** DOCUMENT EXCERPT **
Weatherson on Influence

At the AOC conference Brian Weatherson gave a paper on causation defending a disjunctive account. The paper begins by considering various causative statements, e.g. 'John opened the window'. It then argues that the obtaining of the special causal relation that obtains when a causative statement is true is sufficient (but not necessary) for causation.

The other disjunct (or sufficient condition) is influence. Influence differs from causal dependence. An event E causally depends on a prior event C iff if C hadn't occurred, then E wouldn't have occurred. Causal dependence is sometimes taken to be a necessary constraint on influence. However, for C to influence E, it must also be the case that if C had occurred at a different time, then E would have occurred at a different time, and if C had occurred differently, then E would have occurred differently. Weatherson argues that causal dependence is not a necessary constraint on influence.

However, I think this latter assumption is problematic. Here is a potential counterexample. Suppose there is an evacuation "test" event during which a number of American residents are evacuated out of America (Brian is one of them), and suppose Brian moves to Rutgers right after the evacuation event (a bit later than he otherwise would have).

The evacuation event is not the cause of Brian moving to Rutgers. Yet if the evacuation event had occurred at a different time, then we can imagine that Brian's move would have occurred at a different time as well (we can set up the case that way). Moreover, if the evacuation event had occurred differently (suppose e.g. that Brian was not one of the chosen ones), then his move to Rutgers might have occurred differently as well (e.g., it wouldn't involve a trip from overseas).

** SUPPLIED INFORMATION **
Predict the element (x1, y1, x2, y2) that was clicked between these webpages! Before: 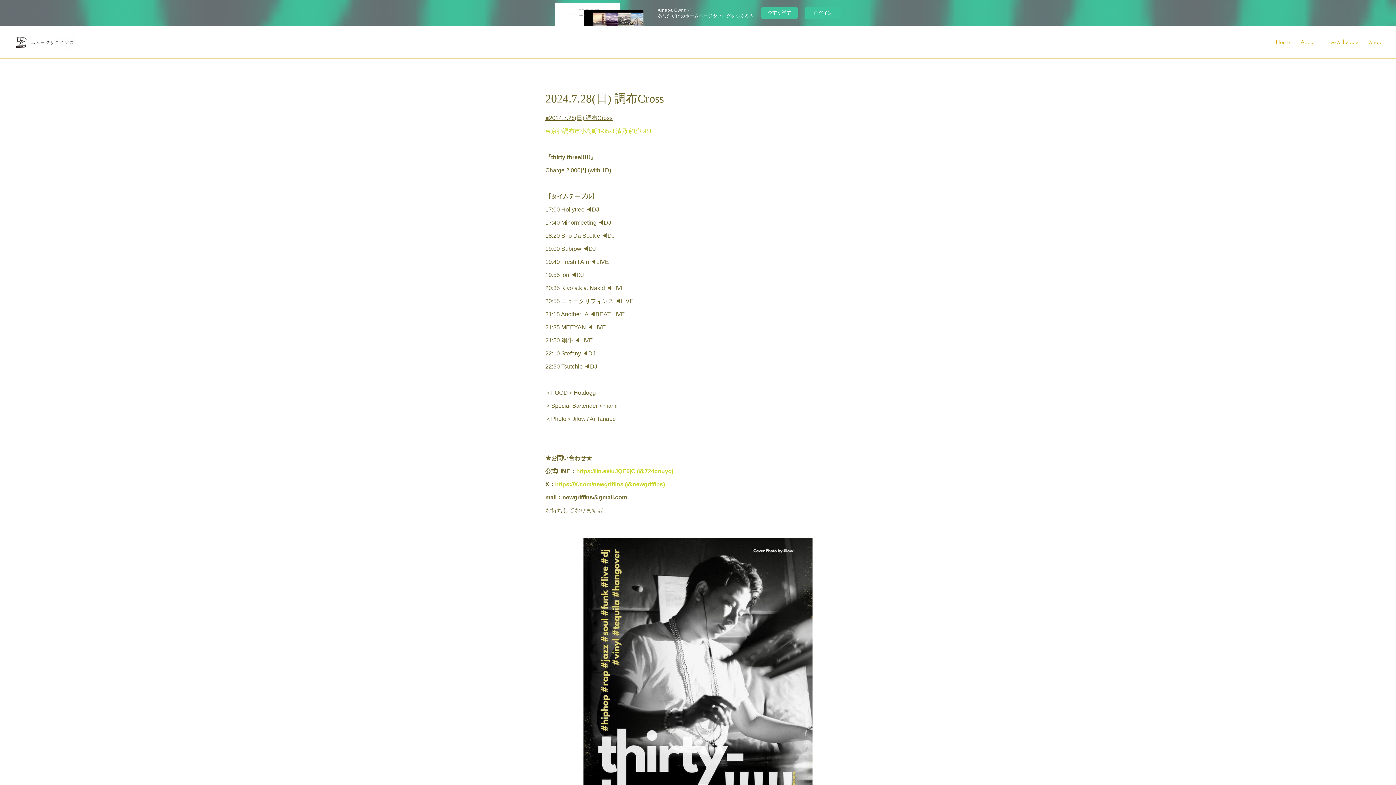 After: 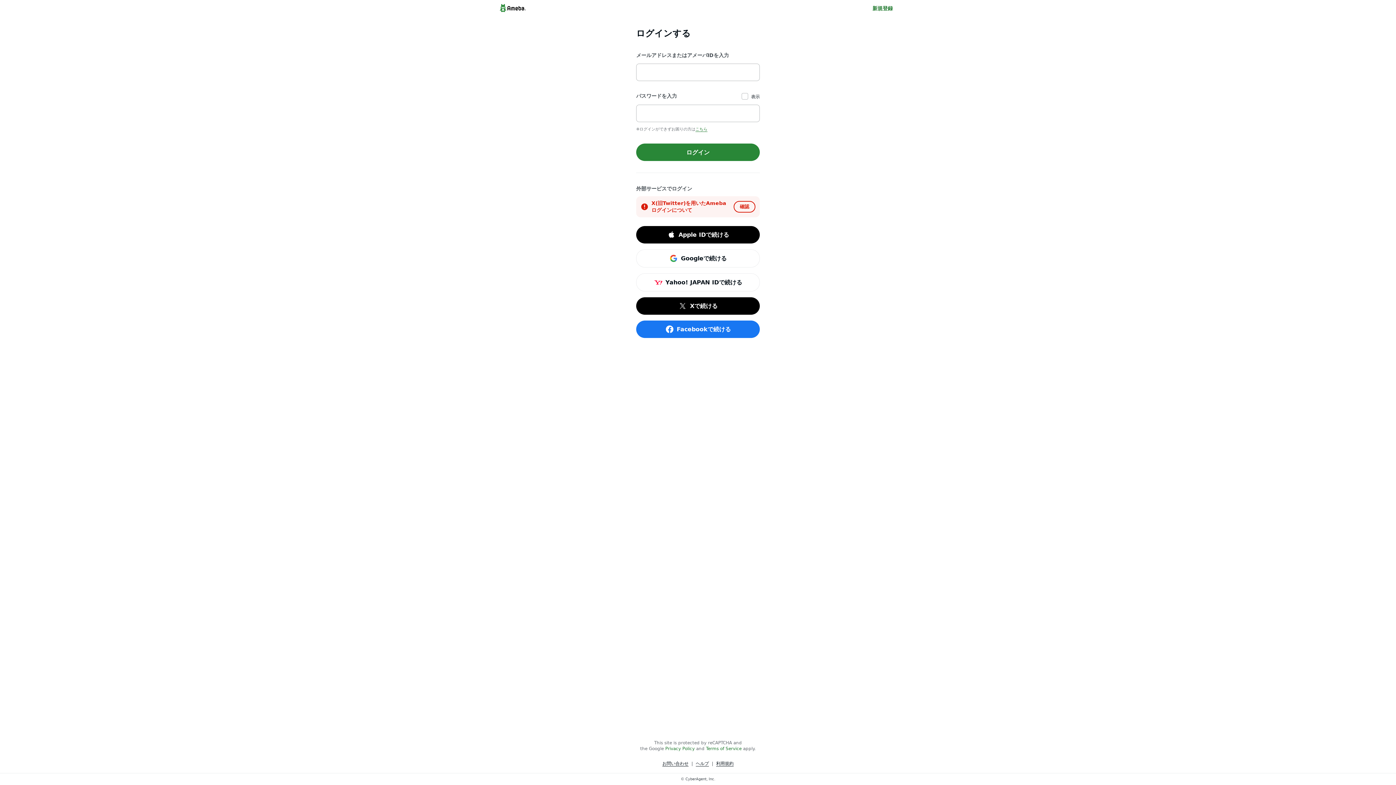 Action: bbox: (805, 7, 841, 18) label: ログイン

** TASK TO COMPLETE **
Please write what comes next in the text on Weatherson's account of causation and influence, starting after its last sentence. You can leave the material aside.

** THE ANSWER **
The right kind of response to this example, I think, is to take causal dependence to be a necessary constraint on influence. Brian would still have moved to Rutgers even if the evacuation event hadn't occurred.

Of course, if we *do* take causal dependence to be a necessary constraint on influence, then we need to find a way to avoid counting the following sort of causal claim as true:

(1) 2 + 2 = 4 and the evacuation event (as described above) are the joint cause of Brian's move to Rutgers.

On the standard Lewisian account of counterpossibles, 'if 2 + 2 weren't 4, then Brian wouldn't have moved to Rutgers' is vacuously true. So, if causal dependence is a necessary constraint on influence, and influence is sufficient for causation (Brian agrees to the latter), then (1) is true. So we want to rule out that counterpossibles are vacuously true across the board (but, as Joe and I argued at the conference, there are ways to do that).